谷歌無人車定位功能基本就是以上代碼實現，編寫了兩個部分：感知和移動

感知與移動 循環

# importing resources
import matplotlib.pyplot as plt
import numpy as np

def display_map(grid, bar_width=1):
    if(len(grid) > 0):
        x_labels = range(len(grid))
        plt.bar(x_labels, height=grid, width=bar_width, color='b')
        plt.xlabel('Grid Cell')
        plt.ylabel('Probability')
        plt.ylim(0, 1) # range of 0-1 for probability values 
        plt.title('Probability of the robot being at each cell in the grid')
        plt.xticks(np.arange(min(x_labels), max(x_labels)+1, 1))
        plt.show()
    else:
        print('Grid is empty')

給定列表爲motions=[1,1]，如果機器人首先感知到紅色，則計算後驗分佈，然後向右移動一個單位，然後感知綠色，之後再次向右移動，從均勻的先驗分佈p開始。 motions=[1,1]意味着機器人向右移動一個單元格，然後向右移動。
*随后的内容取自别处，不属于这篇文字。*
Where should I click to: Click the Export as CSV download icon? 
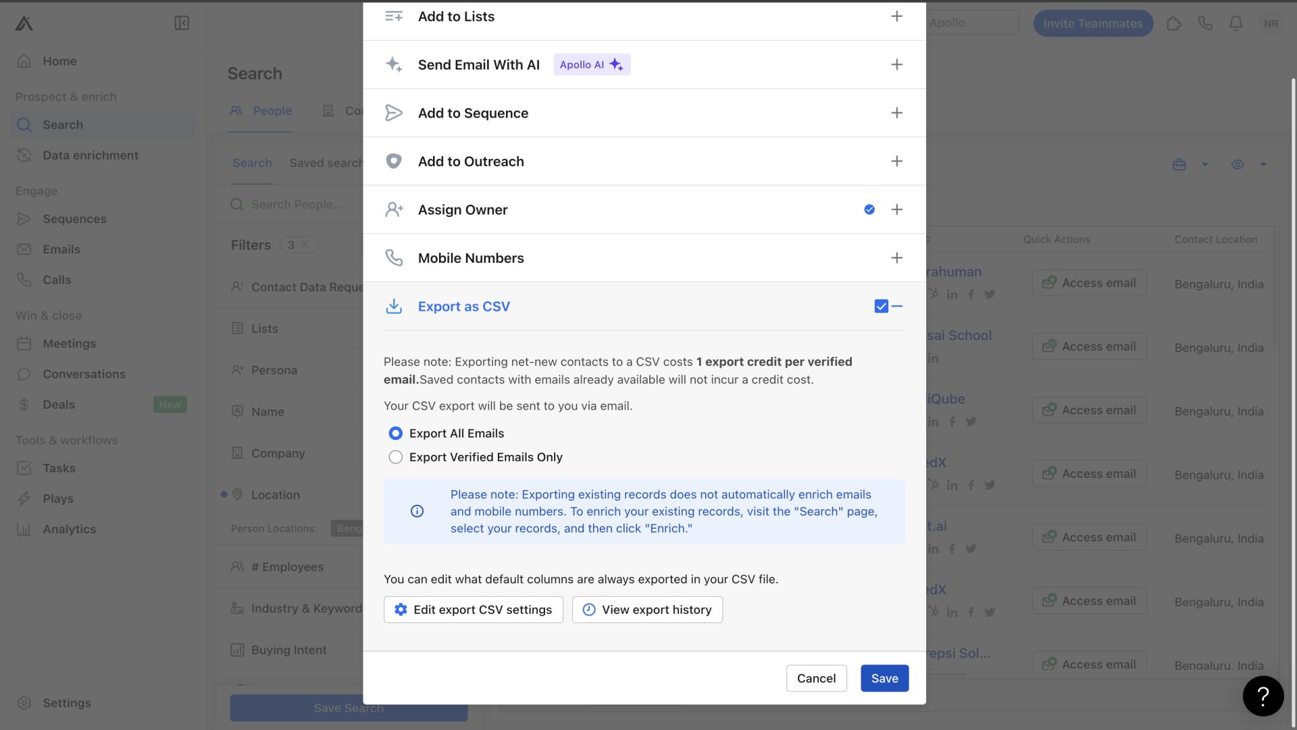(x=393, y=306)
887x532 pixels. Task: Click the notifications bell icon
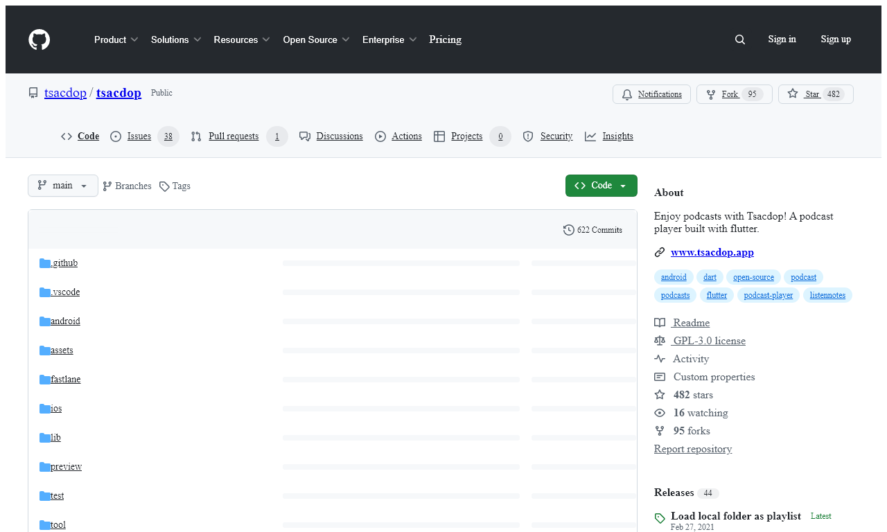[627, 94]
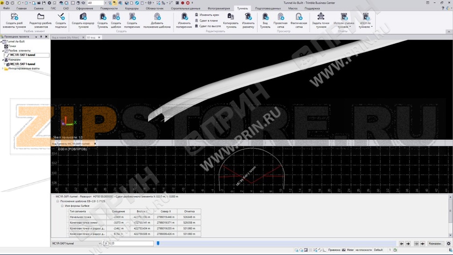453x255 pixels.
Task: Open Tunnel view icon
Action: click(265, 17)
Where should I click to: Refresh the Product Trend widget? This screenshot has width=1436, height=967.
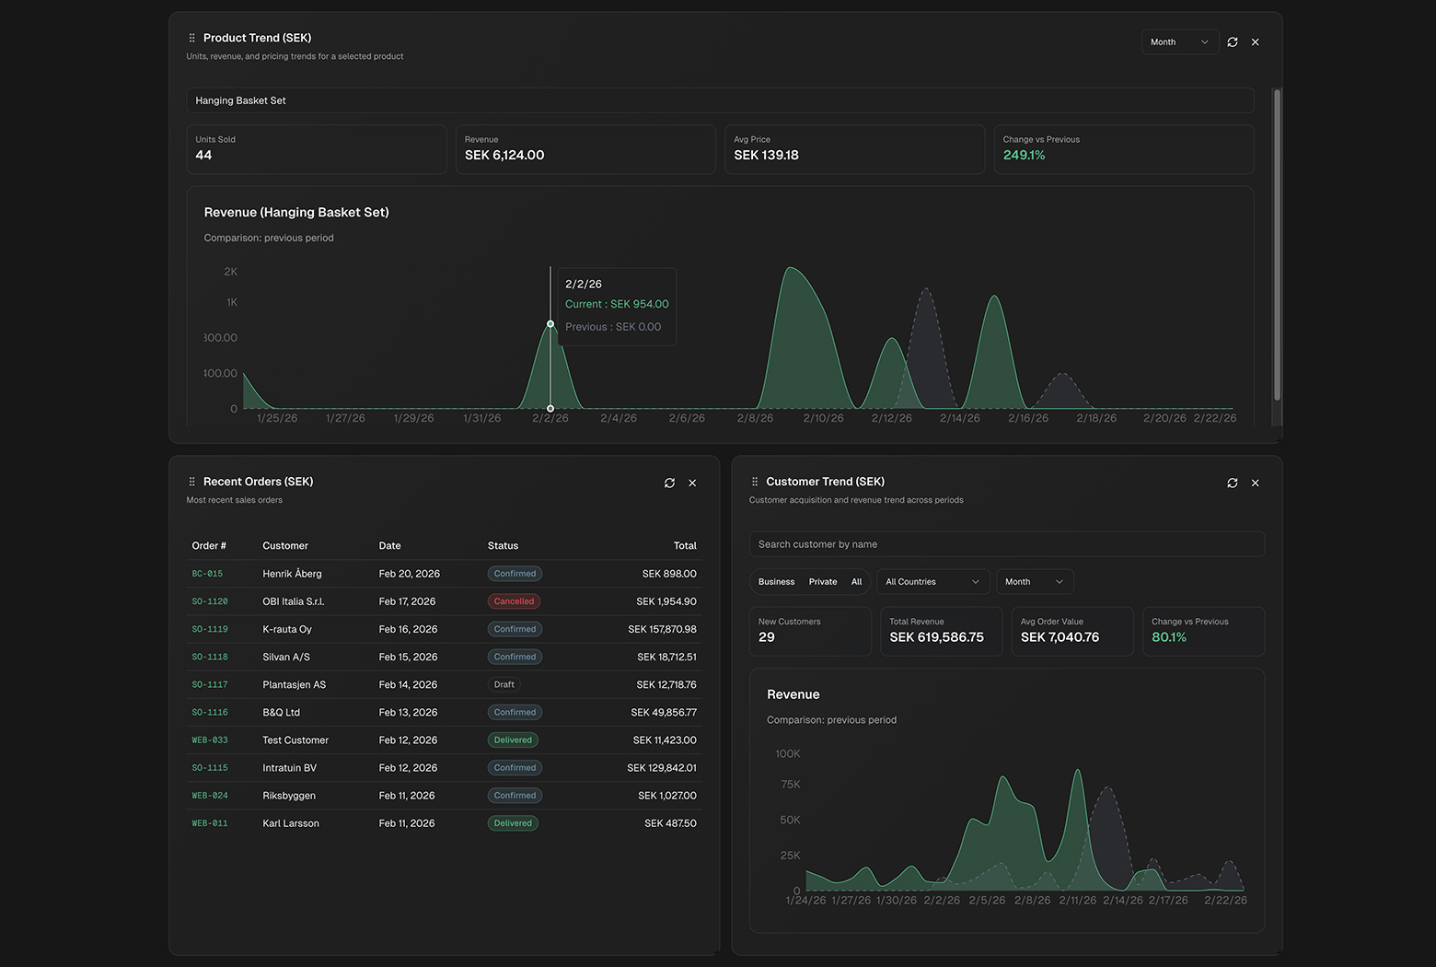pyautogui.click(x=1233, y=41)
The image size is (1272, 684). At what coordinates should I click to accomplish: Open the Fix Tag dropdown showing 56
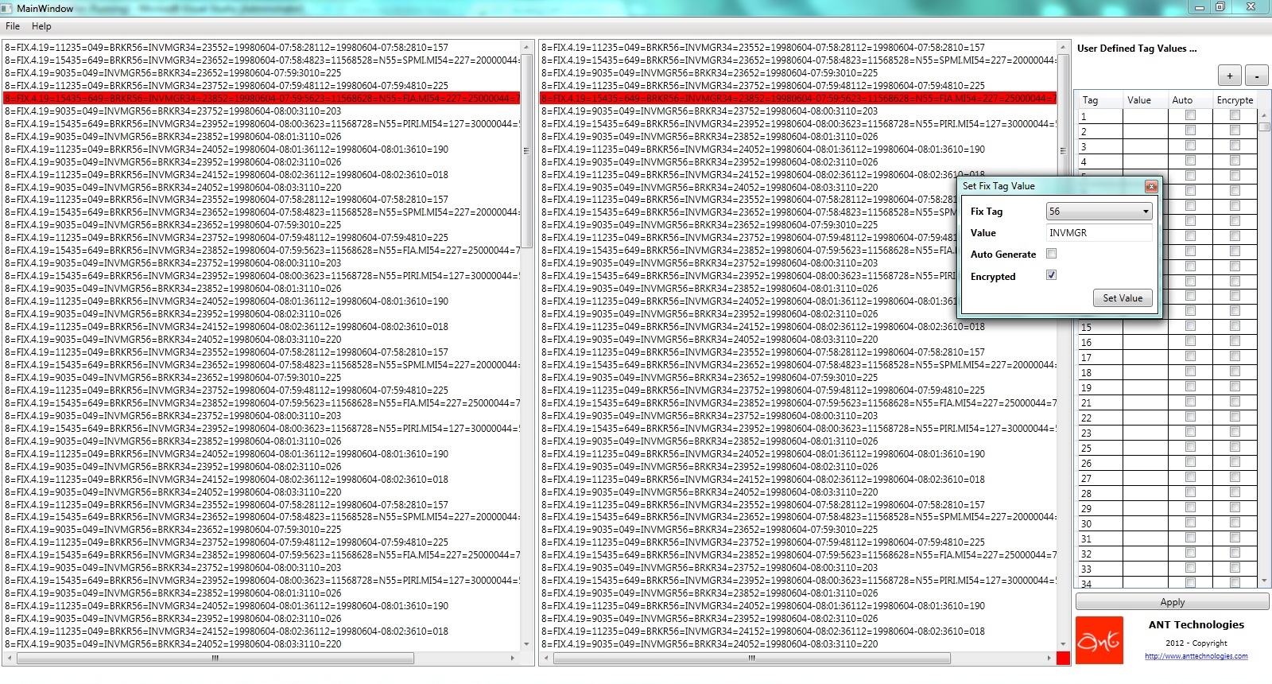(x=1099, y=212)
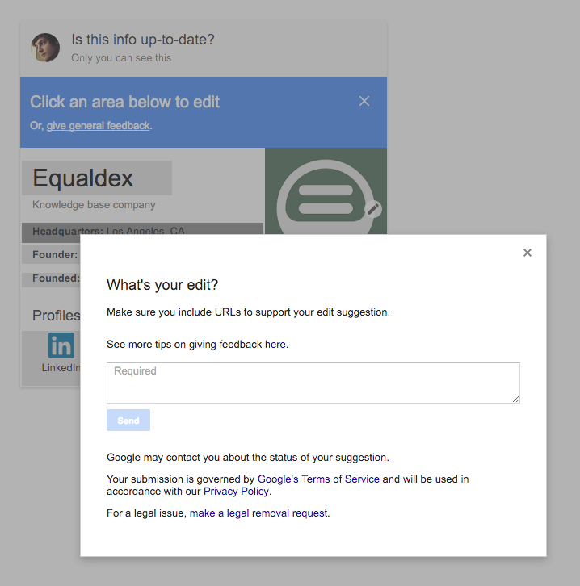
Task: Click the Required edit text field
Action: [313, 383]
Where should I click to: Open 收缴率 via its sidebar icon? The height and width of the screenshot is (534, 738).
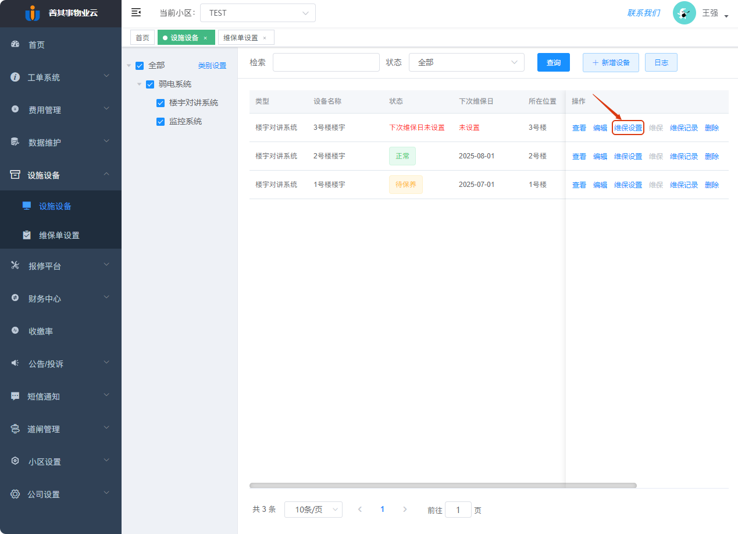pyautogui.click(x=15, y=331)
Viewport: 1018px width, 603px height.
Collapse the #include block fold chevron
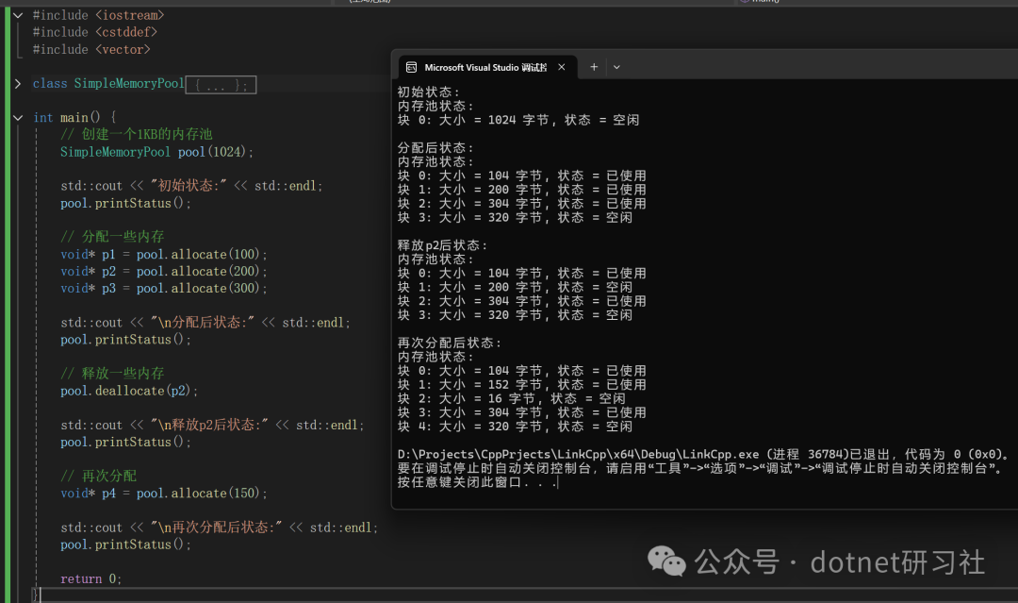(18, 15)
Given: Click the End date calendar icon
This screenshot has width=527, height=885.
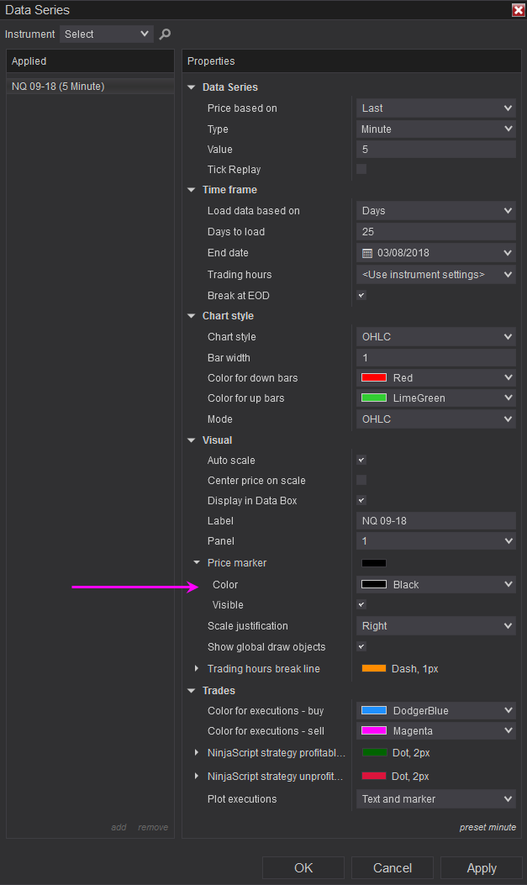Looking at the screenshot, I should click(x=367, y=253).
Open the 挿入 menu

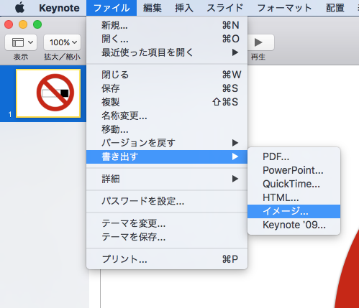coord(184,8)
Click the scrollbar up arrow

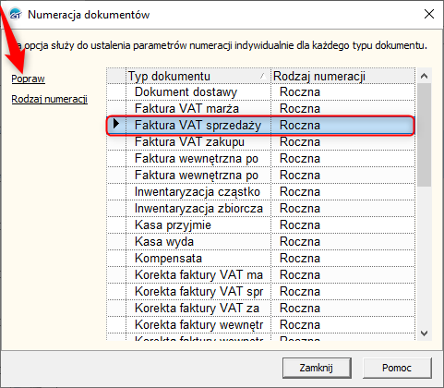(x=424, y=76)
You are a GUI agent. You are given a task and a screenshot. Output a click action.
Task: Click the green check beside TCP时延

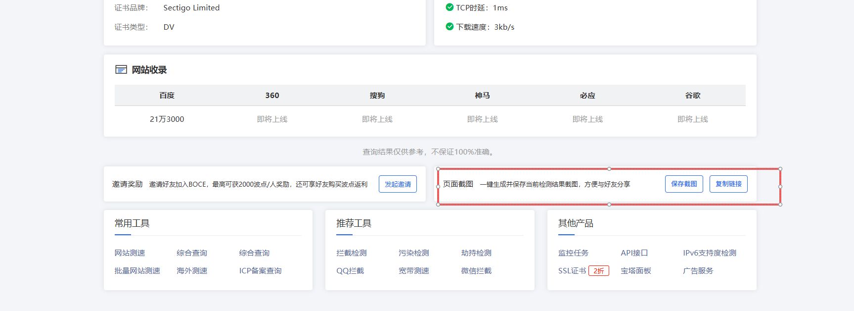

你會獲得一個初始變量以及完整的sense 與move函數，如下所示。

# given initial variables
p=[0.2, 0.2, 0.2, 0.2, 0.2]
# the color of each grid cell in the 1D world
world=['green', 'red', 'red', 'green', 'green']
# Z, the sensor reading ('red' or 'green')
measurements = ['red', 'green']
pHit = 0.6
pMiss = 0.2

motions = [1,1]
pExact = 0.8
pOvershoot = 0.1
pUndershoot = 0.1

# You are given the complete sense function
def sense(p, Z):
    ''' Takes in a current probability distribution, p, and a sensor reading, Z.
        Returns a *normalized* distribution after the sensor measurement has been made, q.
        This should be accurate whether Z is 'red' or 'green'. '''
    q=[]
    # loop through all grid cells
    for i in range(len(p)):
        # check if the sensor reading is equal to the color of the grid cell
        # if so, hit = 1
        # if not, hit = 0
        hit = (Z == world[i])
        q.append(p[i] * (hit * pHit + (1-hit) * pMiss))
        
    # sum up all the components
    s = sum(q)
    # divide all elements of q by the sum to normalize
    for i in range(len(p)):
        q[i] = q[i] / s
    return q


# The complete move function
def move(p, U):
    q=[]
    # iterate through all values in p
    for i in range(len(p)):
        # use the modulo operator to find the new location for a p value
        # this finds an index that is shifted by the correct amount
        index = (i-U) % len(p)
        nextIndex = (index+1) % len(p)
        prevIndex = (index-1) % len(p)
        s = pExact * p[index]
        s = s + pOvershoot  * p[nextIndex]
        s = s + pUndershoot * p[prevIndex]
        # append the correct, modified value of p to q
        q.append(s)
    return q


## TODO: Compute the posterior distribution if the robot first senses red, then moves 
## right one, then senses green, then moves right again, starting with a uniform prior distribution.
for k in range(len(measurements)):
    # sense and then move, reading the correct measurements/motions at each step
    p = sense(p, measurements[k])
    p = move(p, motions[k])

## print/display that distribution
print(p)
display_map(p)
## print/display that distribution

關於熵值的說明

在更新步驟之後熵值將下降，並且在測量步驟之後熵值將上升。 通常情況下，熵值可以用來測量不確定性的量。由於更新步驟增加了不確定性，因此熵值應該增加。測量步驟降低了不確定性，因此熵值應該減少。 讓我們看一看當前的這個例子，其中機器人可以處於五個不同的位置。當所有位置具有相等的概率 [0.2,0.2,0.2,0.2,0.2] 時，會出現最大的不確定性。

進行測量就會降低不確定性，從而降低熵值。假設在進行測量後，概率變爲 [0.05,0.05,0.05,0.8,0.05]。現在熵值減少到0.338。因此，一個測量步驟會使熵值降低，而一個更新步驟則會使熵值增加。